→ **Work request**: The answer must be the lines from the one that holds "Task: Click the" through the final line of the data, copied exactly, with no pictures.

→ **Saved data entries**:

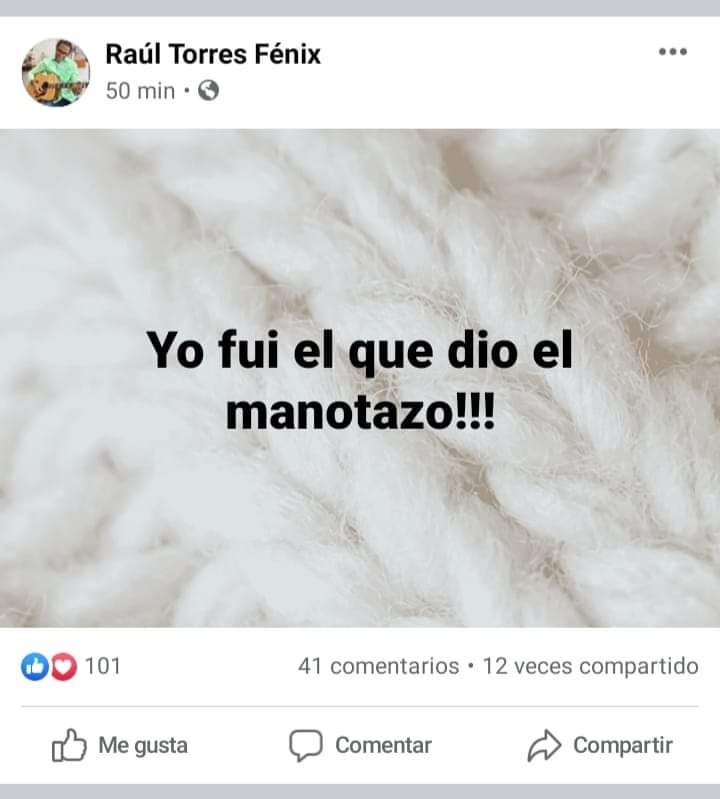Open the red heart reaction icon
The height and width of the screenshot is (799, 720).
64,667
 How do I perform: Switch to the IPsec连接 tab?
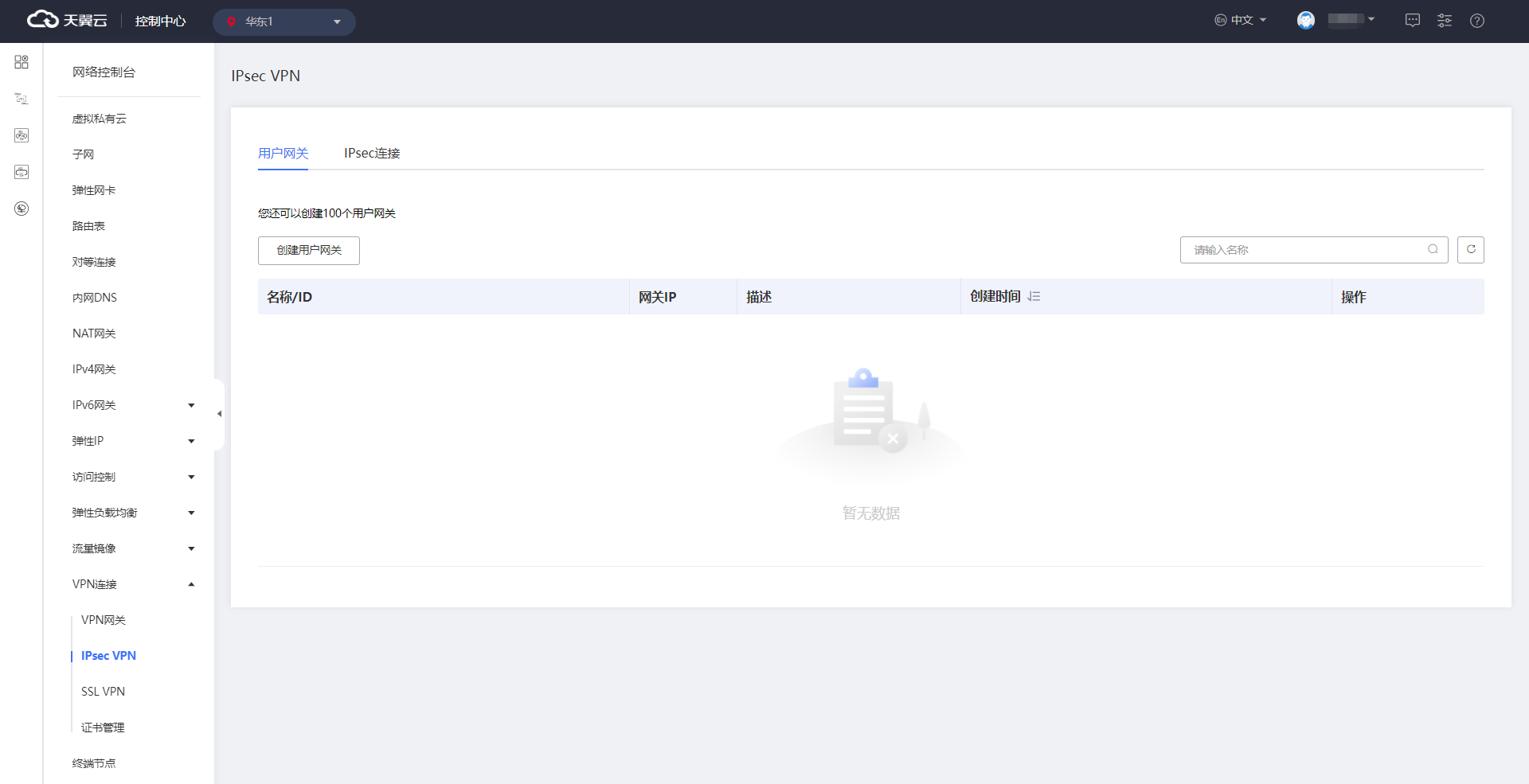point(372,153)
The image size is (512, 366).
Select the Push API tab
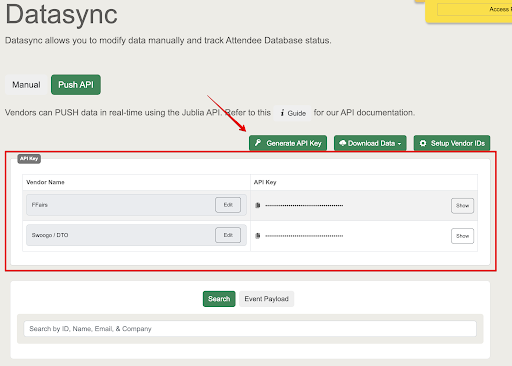pyautogui.click(x=76, y=85)
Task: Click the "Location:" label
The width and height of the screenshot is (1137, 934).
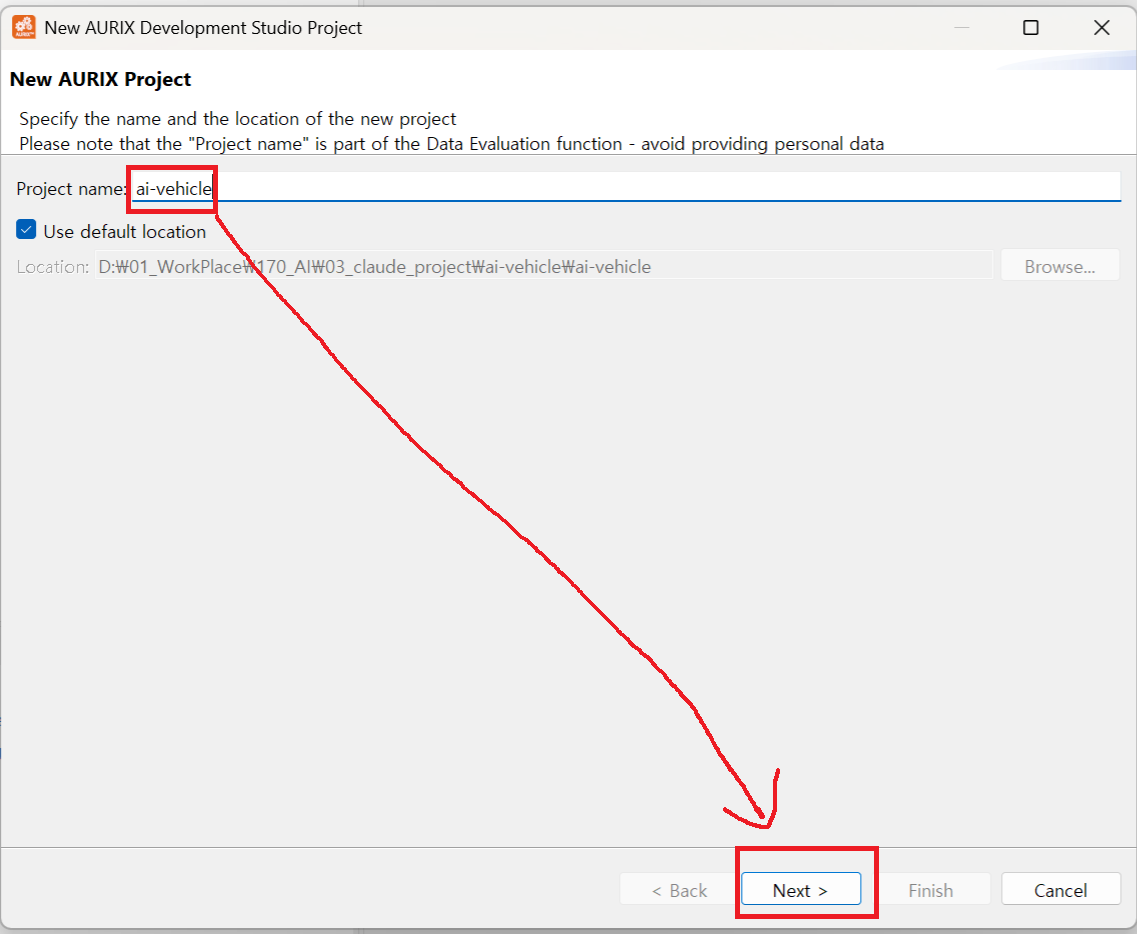Action: pos(52,267)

→ **Task solution**:
Task: Click the "Location:" label
The width and height of the screenshot is (1137, 934).
Action: pos(52,267)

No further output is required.